* The task: Please reproduce the items word for word, starting at the line that contains "The image size is (439, 247)." and stopping after the line that contains "(x=183, y=45)".

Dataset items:
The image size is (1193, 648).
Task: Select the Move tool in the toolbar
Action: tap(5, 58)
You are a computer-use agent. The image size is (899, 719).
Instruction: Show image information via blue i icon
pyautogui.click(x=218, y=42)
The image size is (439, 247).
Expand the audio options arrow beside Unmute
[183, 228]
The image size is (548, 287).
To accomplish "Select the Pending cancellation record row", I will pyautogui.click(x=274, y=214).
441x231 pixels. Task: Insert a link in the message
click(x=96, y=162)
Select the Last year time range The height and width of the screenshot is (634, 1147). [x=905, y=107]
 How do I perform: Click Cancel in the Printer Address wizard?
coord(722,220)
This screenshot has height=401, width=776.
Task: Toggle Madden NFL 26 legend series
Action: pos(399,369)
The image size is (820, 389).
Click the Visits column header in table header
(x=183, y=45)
==
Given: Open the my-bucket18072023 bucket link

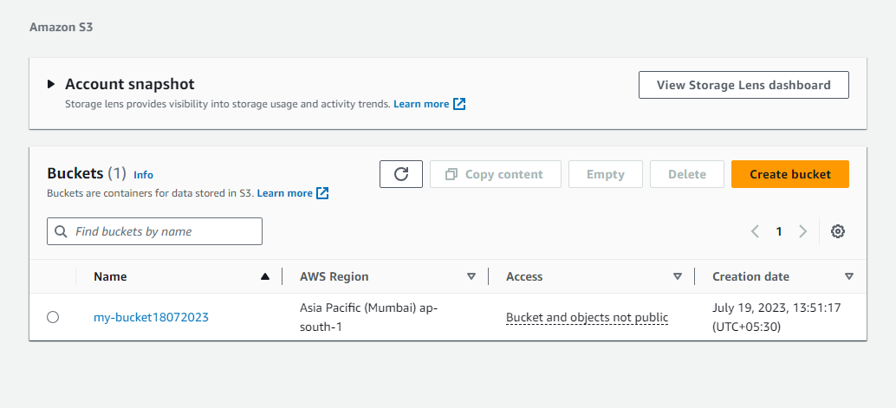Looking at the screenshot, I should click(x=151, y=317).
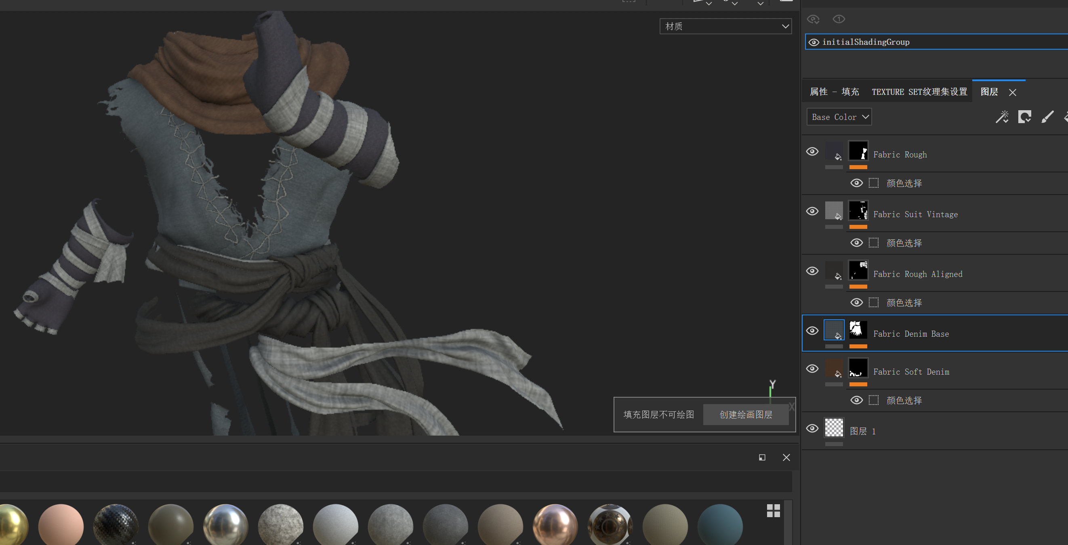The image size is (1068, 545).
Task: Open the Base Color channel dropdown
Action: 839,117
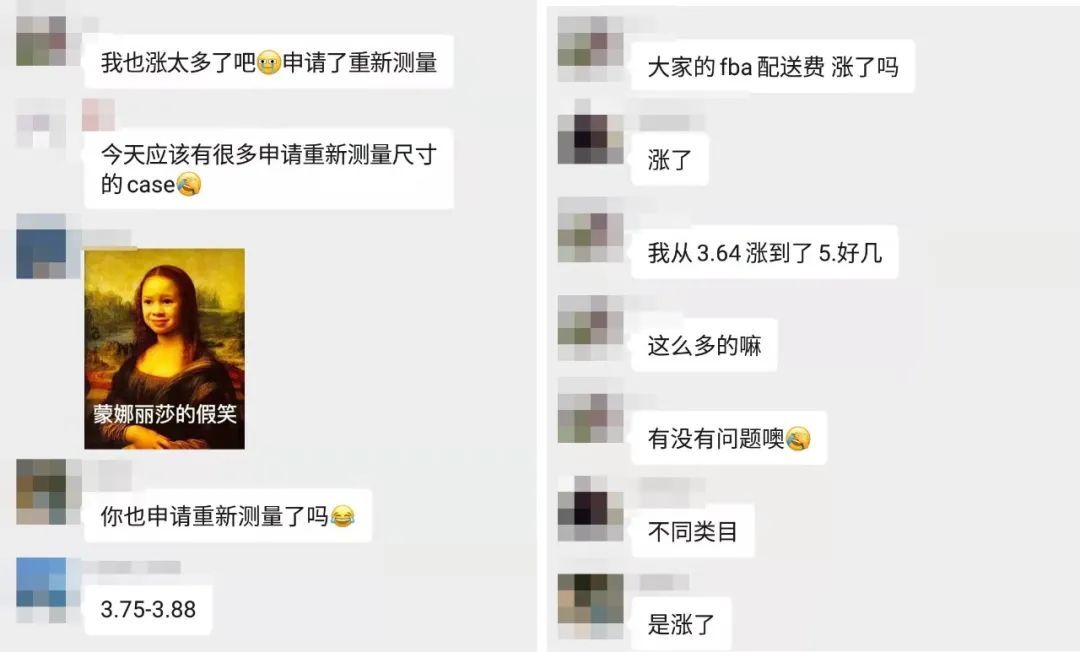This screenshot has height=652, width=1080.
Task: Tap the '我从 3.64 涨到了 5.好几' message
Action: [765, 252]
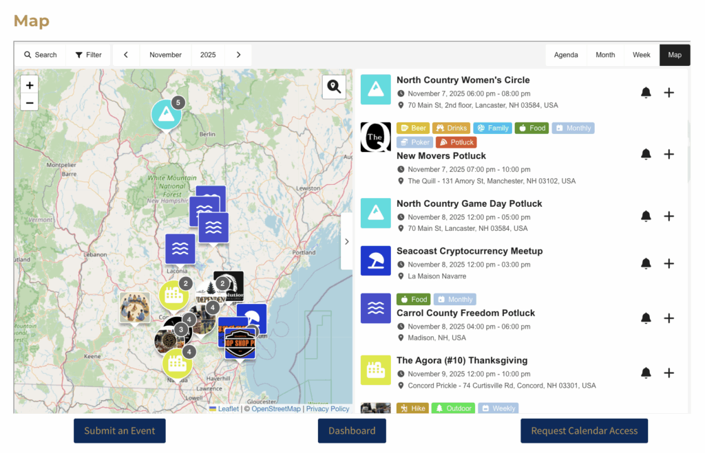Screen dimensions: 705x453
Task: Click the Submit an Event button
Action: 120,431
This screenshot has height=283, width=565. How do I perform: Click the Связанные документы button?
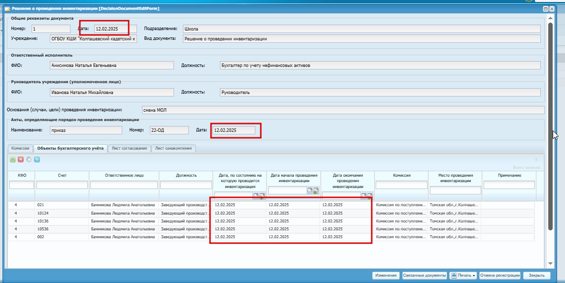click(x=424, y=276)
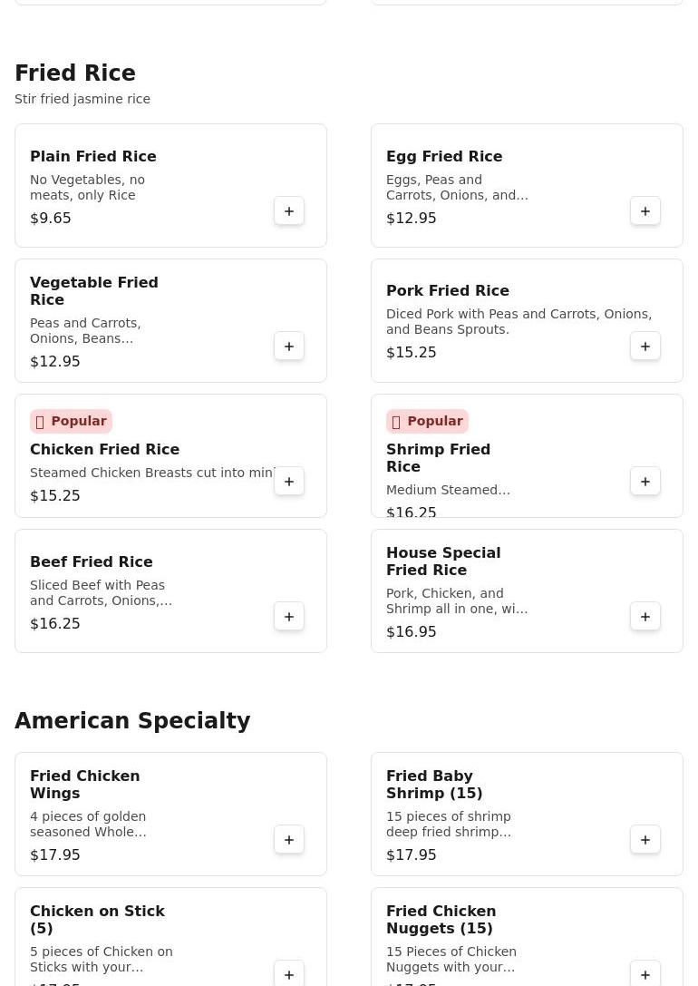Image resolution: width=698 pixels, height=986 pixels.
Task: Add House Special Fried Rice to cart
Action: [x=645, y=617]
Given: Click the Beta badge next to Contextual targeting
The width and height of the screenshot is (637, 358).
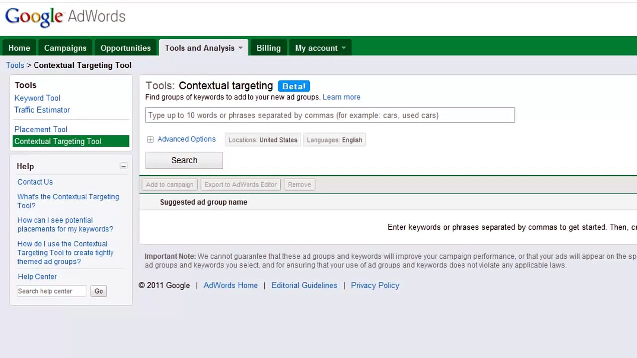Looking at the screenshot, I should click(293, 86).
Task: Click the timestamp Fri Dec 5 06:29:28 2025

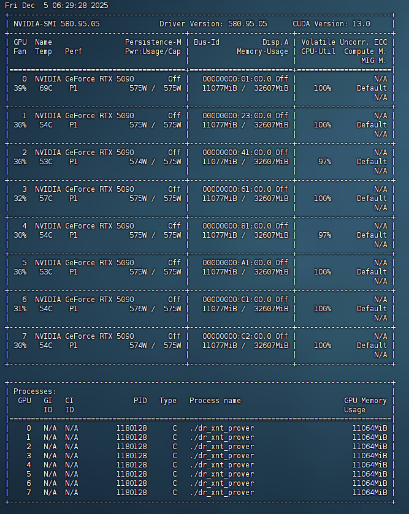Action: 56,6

* Exercise answer:
The image size is (439, 247).
Expand the audio options arrow beside Unmute
[183, 228]
The image size is (548, 287).
To accomplish "Select the Pending cancellation record row", I will pyautogui.click(x=274, y=214).
441x231 pixels. Task: Insert a link in the message
click(x=96, y=162)
Select the Last year time range The height and width of the screenshot is (634, 1147). [x=905, y=107]
 How do I perform: Click Cancel in the Printer Address wizard?
coord(722,220)
This screenshot has height=401, width=776.
Task: Toggle Madden NFL 26 legend series
Action: pos(399,369)
The image size is (820, 389).
Click the Visits column header in table header
(x=183, y=45)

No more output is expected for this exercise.